2020 Advanced Accelerated Applications-PCF Young Investigator Award

Alok Tewari, MD, PhD
Harvard University/Dana-Farber Cancer Institute
Mentors: Eliezer Van Allen, MD; Myles Brown, MD; Mary-Ellen Taplin, MD
Integrated Single-Cell Analysis of Mechanisms of Therapeutic Resistance in Prostate Cancer Patients
Description:
- High-risk localized prostate cancer is associated with a significant risk of disease progression and prostate-cancer specific mortality. Efforts are underway to develop new treatment strategies to improve outcomes in these patients.
- Recent phase 2 trials of neoadjuvant (prior to surgery) anti-androgen therapies including enzalutamide, apalutamide and/or abiraterone with standard androgen deprivation therapy (ADT) for six months, followed by prostatectomy, have had highly promising results. These studies have led to an ongoing phase 3 trial testing combination anti-androgen neoadjuvant therapy before prostatectomy for high-risk localized prostate cancer.

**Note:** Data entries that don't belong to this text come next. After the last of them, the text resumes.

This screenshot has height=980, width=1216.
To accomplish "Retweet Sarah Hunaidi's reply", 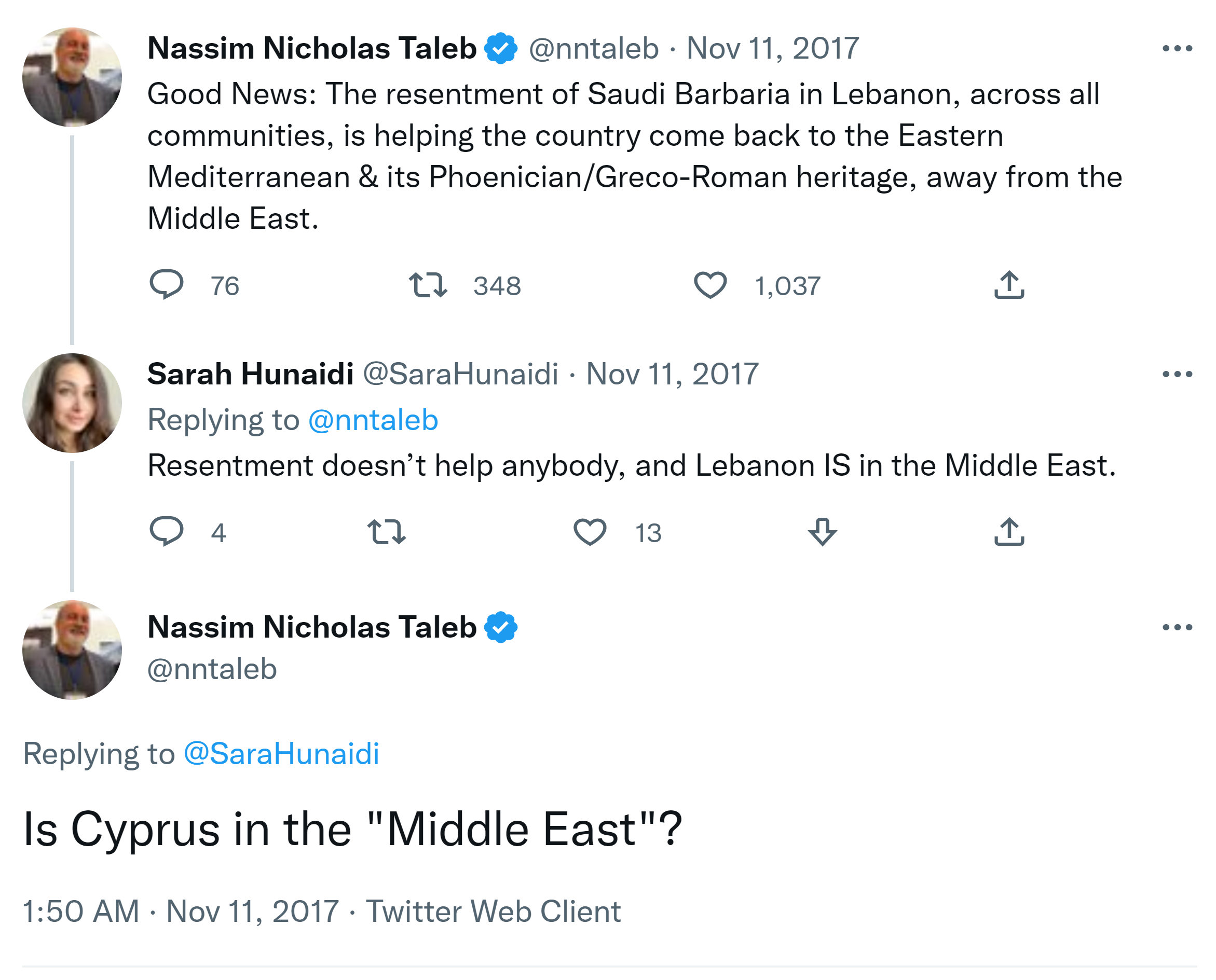I will tap(386, 531).
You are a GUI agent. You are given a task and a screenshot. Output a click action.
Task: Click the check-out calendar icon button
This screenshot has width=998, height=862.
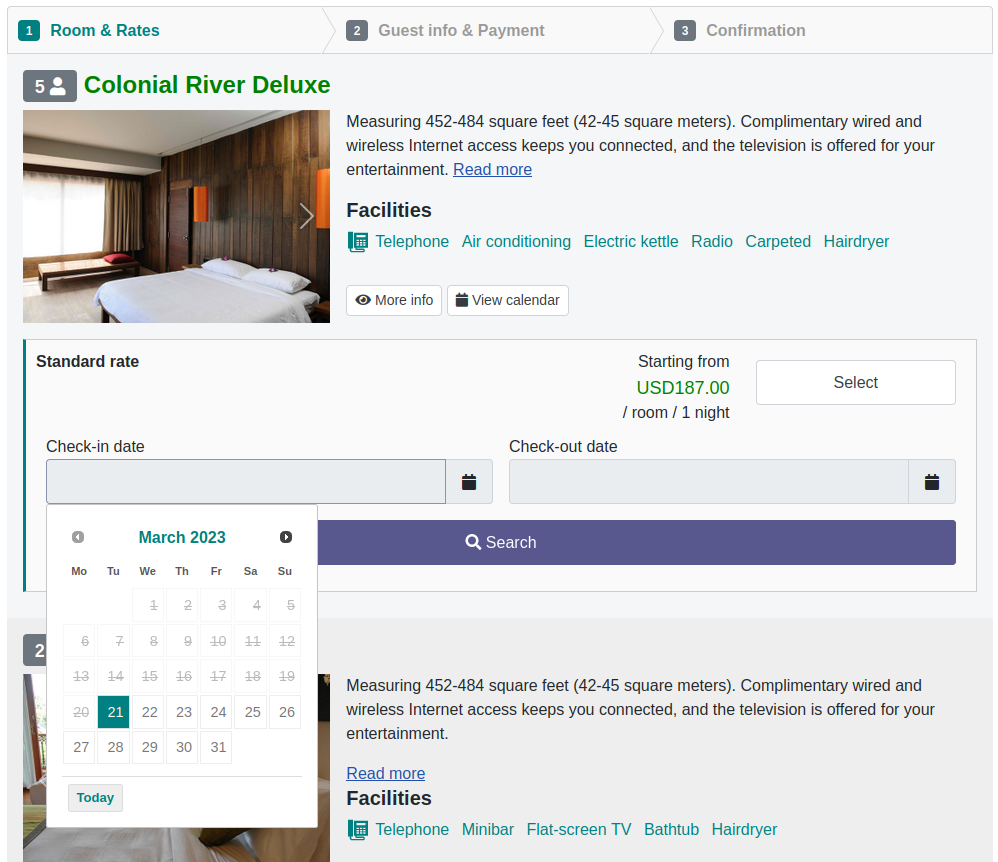tap(932, 482)
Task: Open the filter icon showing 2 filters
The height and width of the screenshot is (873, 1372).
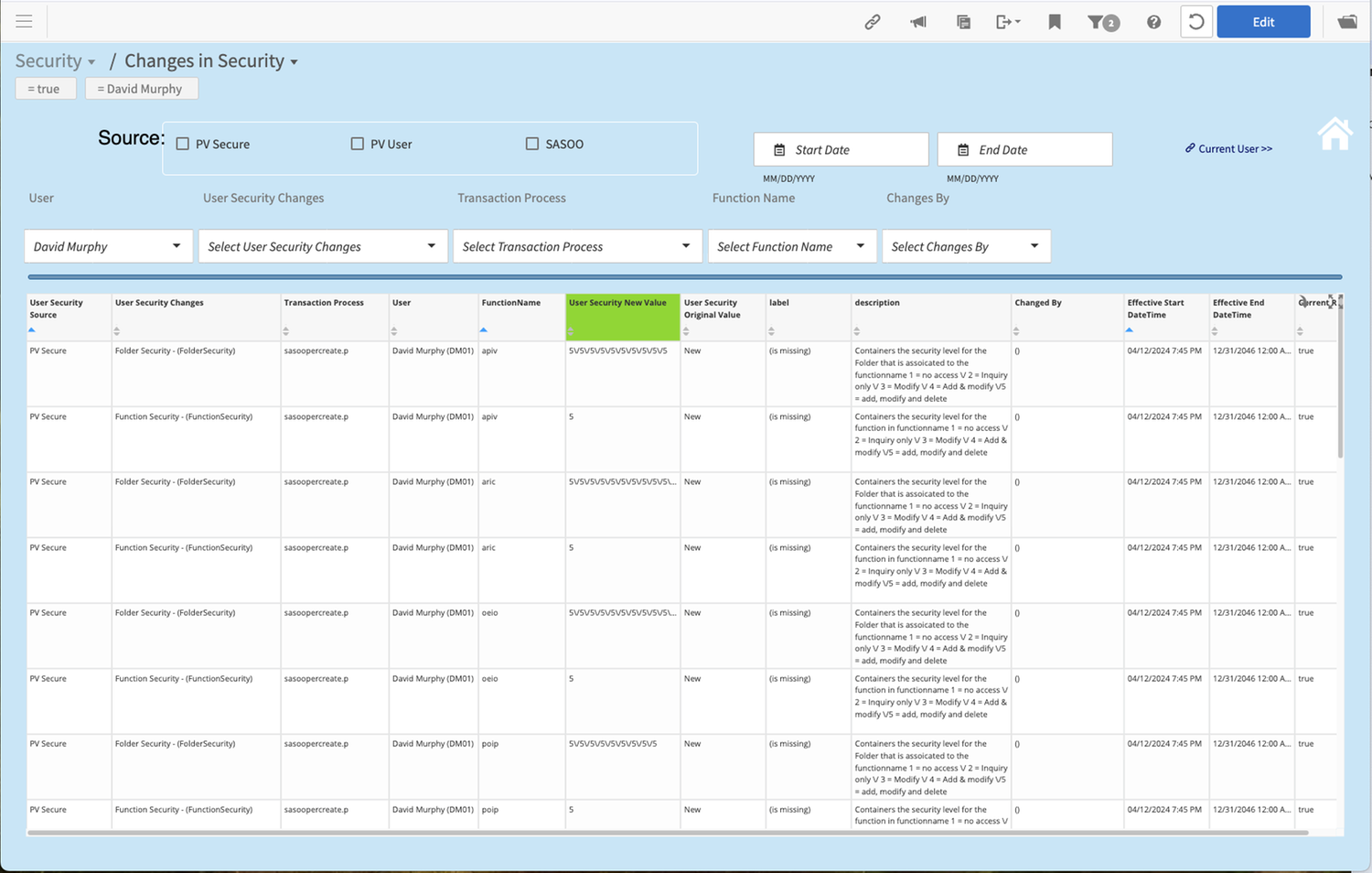Action: [x=1099, y=21]
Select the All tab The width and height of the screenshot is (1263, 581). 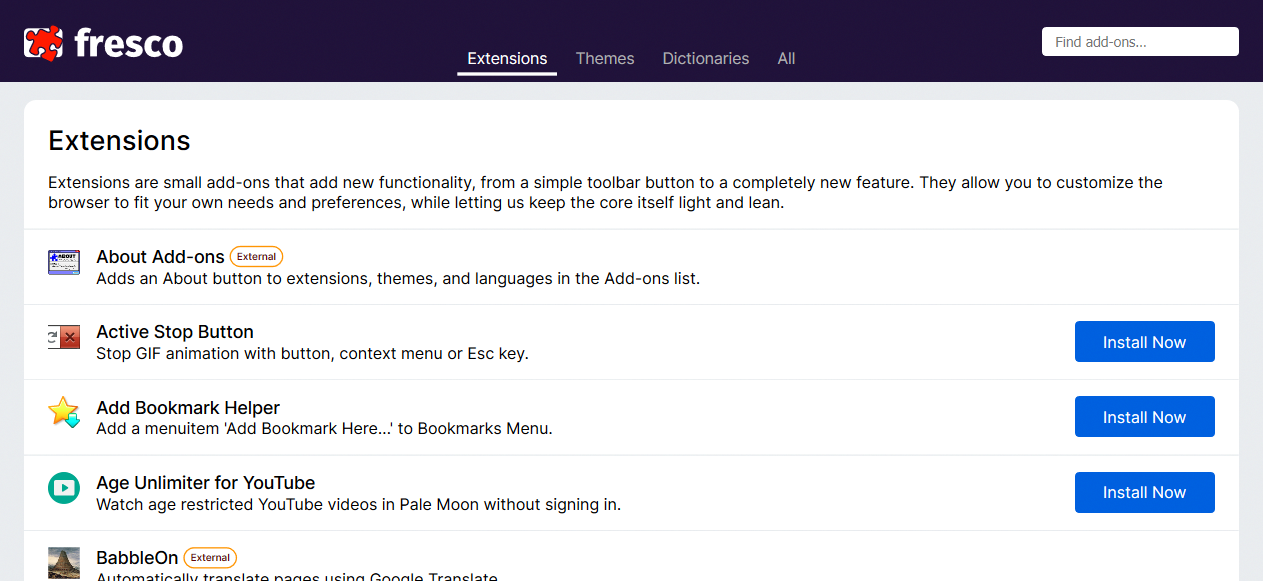point(786,58)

- Dr. Alok Tewari is studying the biological impact of intense anti-androgen neoadjuvant therapy in patients with high-risk localized prostate cancer.
- In this project, Dr. Tewari will perform comprehensive molecular analyses of samples from patients treated with intense anti-androgen neoadjuvant therapy as well as from rapid autopsy samples from advanced disease to identify common and divergent mechanisms and biomarkers of treatment response vs. resistance.

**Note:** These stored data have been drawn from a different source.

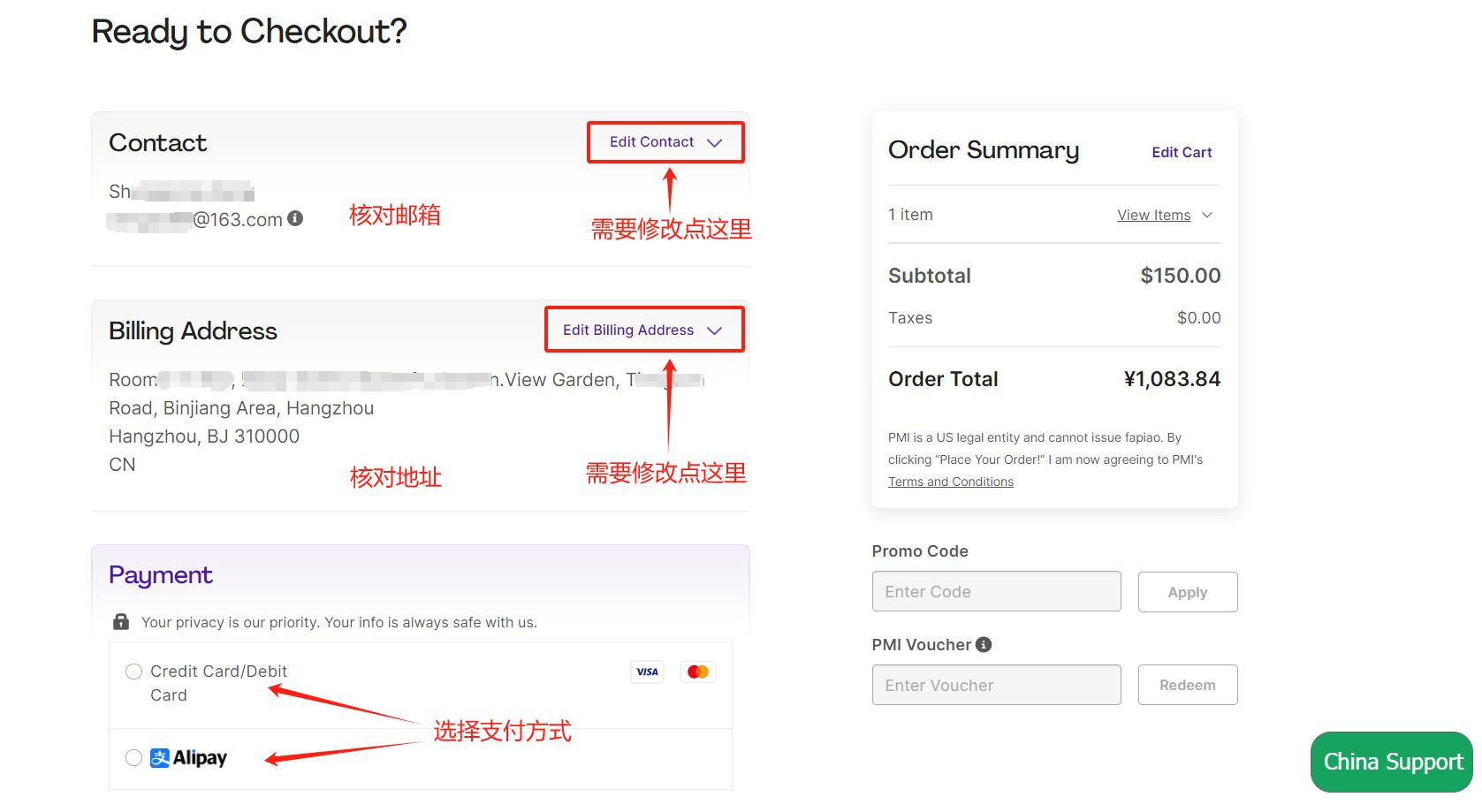This screenshot has height=812, width=1482.
Task: Click the Mastercard logo
Action: (x=697, y=672)
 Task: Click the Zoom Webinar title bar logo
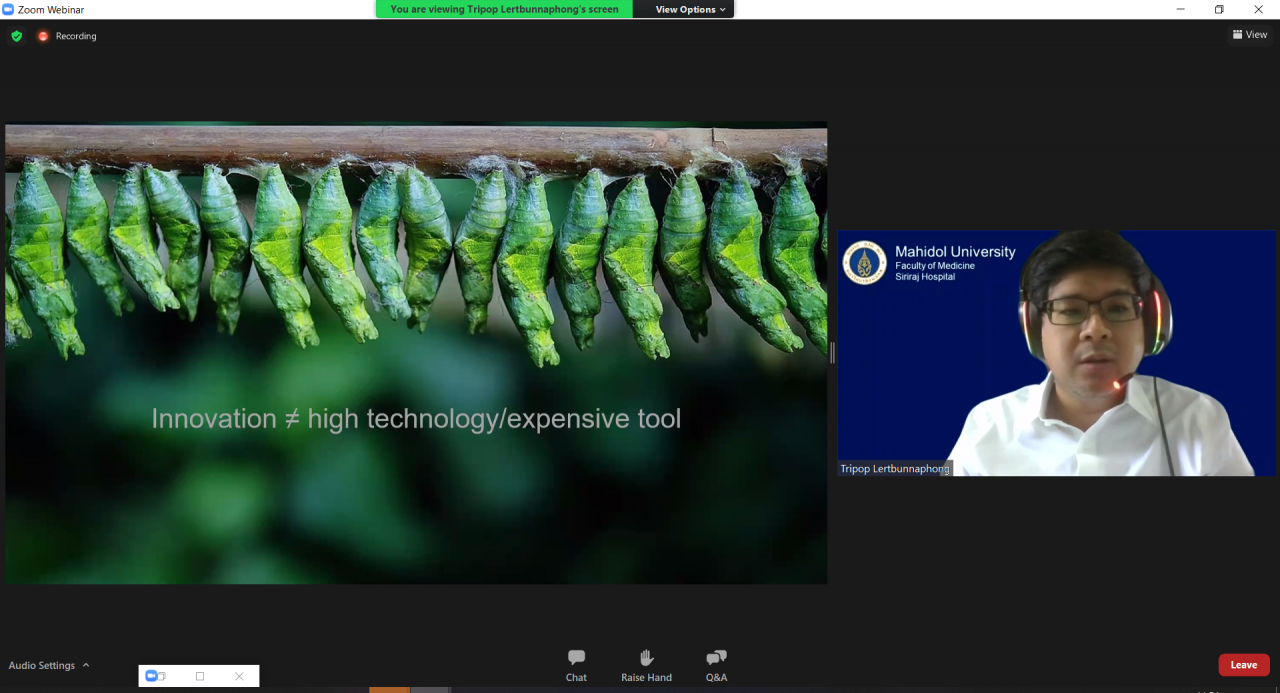tap(8, 9)
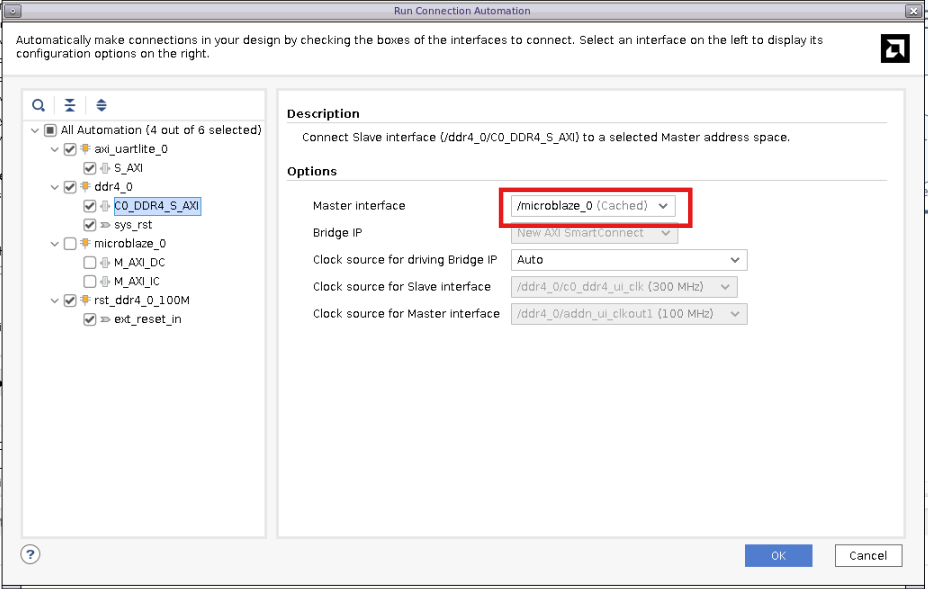Image resolution: width=928 pixels, height=589 pixels.
Task: Collapse the ddr4_0 tree node
Action: tap(53, 187)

- Dr. Tewari will also leverage multi-platform analysis of rapid autopsy samples to study mechanisms of resistance to other therapies including radiopharmaceuticals in advanced prostate cancer.

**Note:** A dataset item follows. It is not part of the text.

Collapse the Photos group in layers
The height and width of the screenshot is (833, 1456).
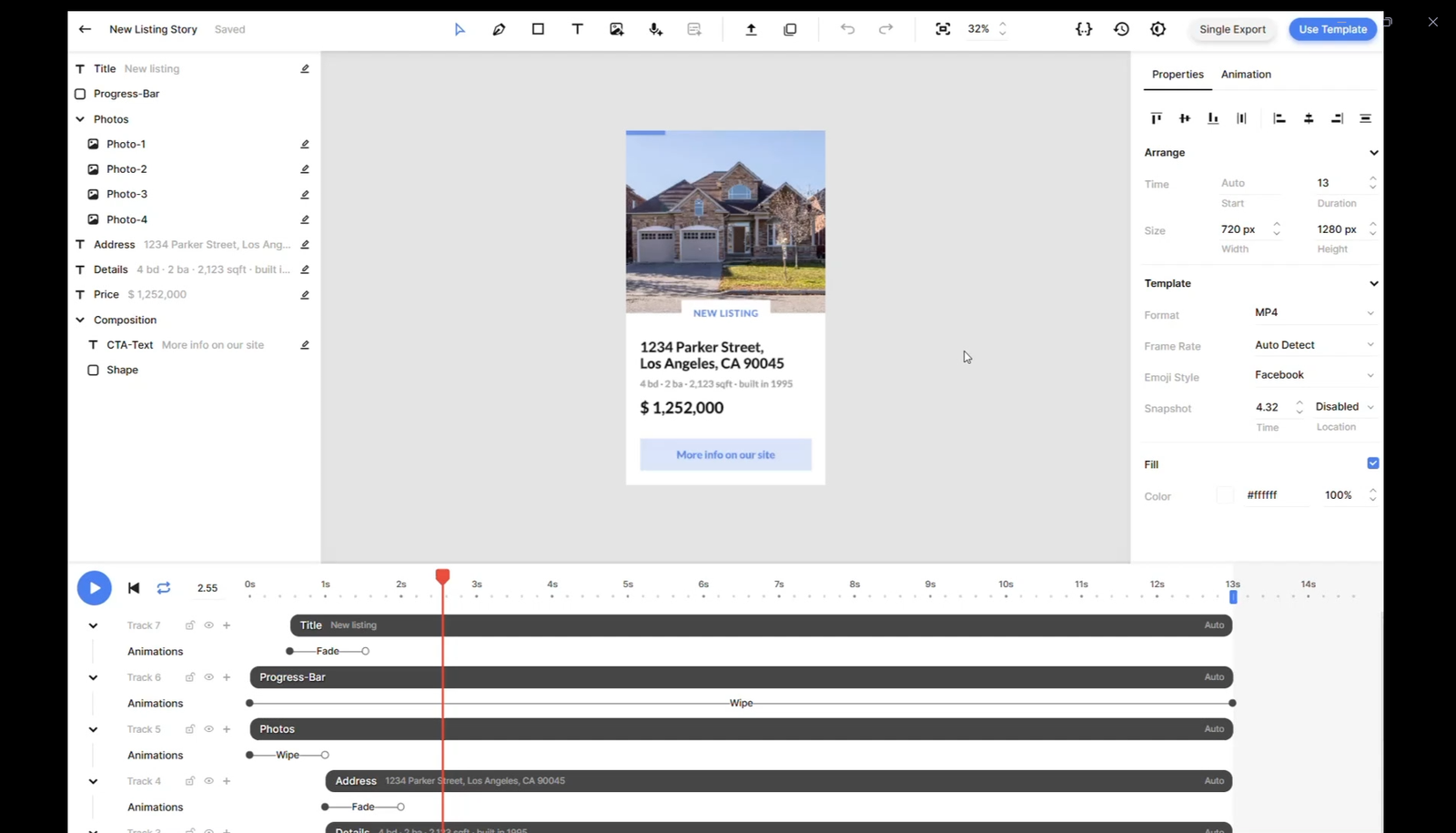pyautogui.click(x=80, y=119)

- If successful, this project will determine why neoadjuvant hormonal therapy works for some patients but not in others, identify predictive biomarkers for appropriate treatment selection in high-risk patients and uncover tumor and microenvironmental mediators of resistance and response to therapies such as radiopharmaceuticals in advanced disease.
What this means to patients: Dr. Tewari is investigating molecular mechanisms and biomarkers of response vs. resistance to intense anti-androgen neoadjuvant therapy, radiopharmaceuticals, and other treatments. This will result in improved selection of patients who will benefit from these treatments and potentially inform drug development efforts to improve the chance of cure for patients with prostate cancer.